Starfish works towards the realisation of a sustainably improving future for all in keeping with the objectives of the UN’s Sustainable Development Goals for 2030. Our central purpose is to strengthen the capacity of high-risk communities to deliver research-informed, evidence-based, systemic risk-interrupters and well-being promoting interventions for children during early-childhood and adolescence.
Starfish works with communities to help them establish effective, well run community-based organisations (CBO). Using the Starfish Organisational Capacity Assessment Tool, CBO’s are assisted to articulate their values-driven purpose, activate relevant registrations (NPO, PBO, ECD, DIC, etc), develop board members, segregate responsibilities, conform to legislative requirements, appoint management, and develop healthy relationships with key stakeholders.
Two core positions are mentored and supported: The Managing Director and the Finance Manager. Programmatic staff are developed under the Trained Careworkers theme.
It is critical that the Director shares and executes the vision of the board, which in turn should shape said vision based on the expressed needs of the community.
Starfish assists CBOs to develop and implement robust financial management systems.
CBO sustainability is a product of measured programme efficacies, good management and robust, accountable governance – and the above being well marketed.

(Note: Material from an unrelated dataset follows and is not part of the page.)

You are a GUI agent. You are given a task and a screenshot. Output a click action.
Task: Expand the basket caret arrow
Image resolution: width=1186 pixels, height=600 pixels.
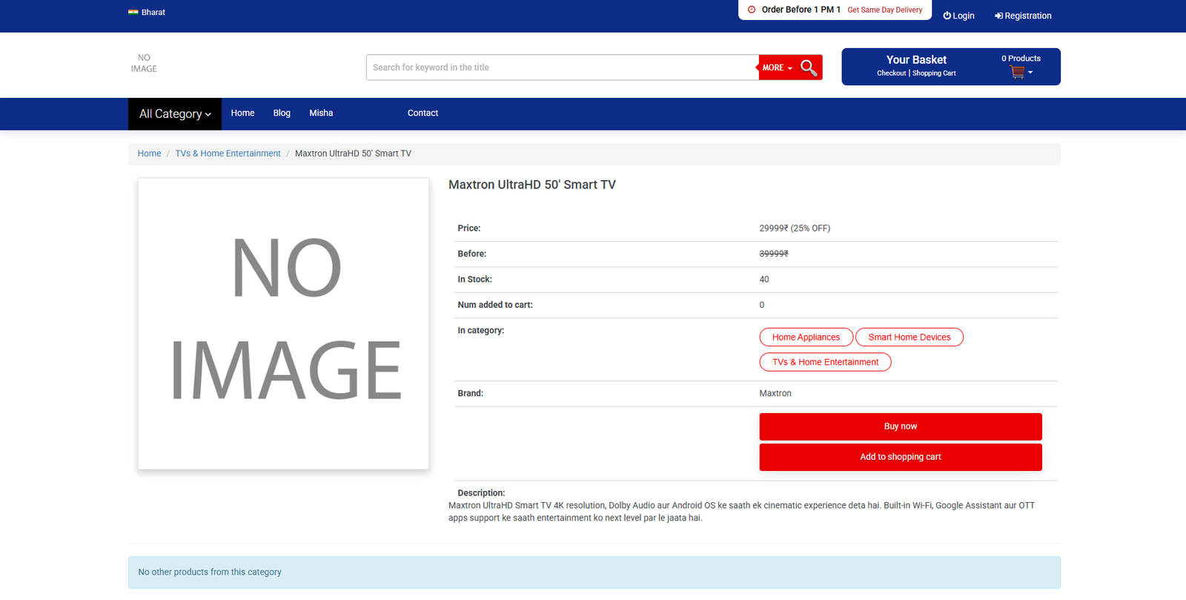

Starfish assists CBO’s in their implementation of effective monitoring of the relationships between input and outputs as well as the continued evaluation of the relationship between outputs and outcomes. Organisations are also assisted to directly access other funding opportunities.
What makes Community-based Organisations (CBOs) rock? Which CBOs deliver the best services and why? Any organism either flourishes or flounders by the level of health of it’s cells and its systemic environment. Organisations, similarly, either flourish or flounder by the level of wellbeing of the team, the working-environment and the quality of the contributing systems.
Starting with the leader: passion and fidelity towards the organisation’s vision, integrity, leadership skills, management skills and ability to empower the team. Respectively, all the team members need to have a clear understanding of the WHY of the organisation’s key activities (and how each of those contribute towards realising the vision).
These are foundational requirements for a flourishing CBO. Further training provided by Starfish and their partners is listed below:
Recent discoveries in the field of neuroscience show adolescence provide a unique opportunity for catalytic interventions in resilience development and the acquisition of other essential skills.
Different development theorists have historically proposed varied opinions of development phases. It is only recently that the hard sciences have been able to definitively contribute to these discussions with empirical data. The first two years of a child’s life have been shown to be the essential brain-development years (with 97% of all energy intake used for brain-development). The next window of high developmental plasticity (ability to establish rapid synaptic connectivity and pathways) is said to be in adolescence.
It is, however, a real skill to work effectively with adolescent girls and boys and to be able to channel the fire that is expected during this phase of maturation. Starfish assists CBOs to implement the following programmes:
With escalating numbers of adolescent pregnancies, gender-based violence, and adolescent-peer violence, every adolescent should be well versed in ensuring and enforcing their Sexual and Reproductive Health and Rights.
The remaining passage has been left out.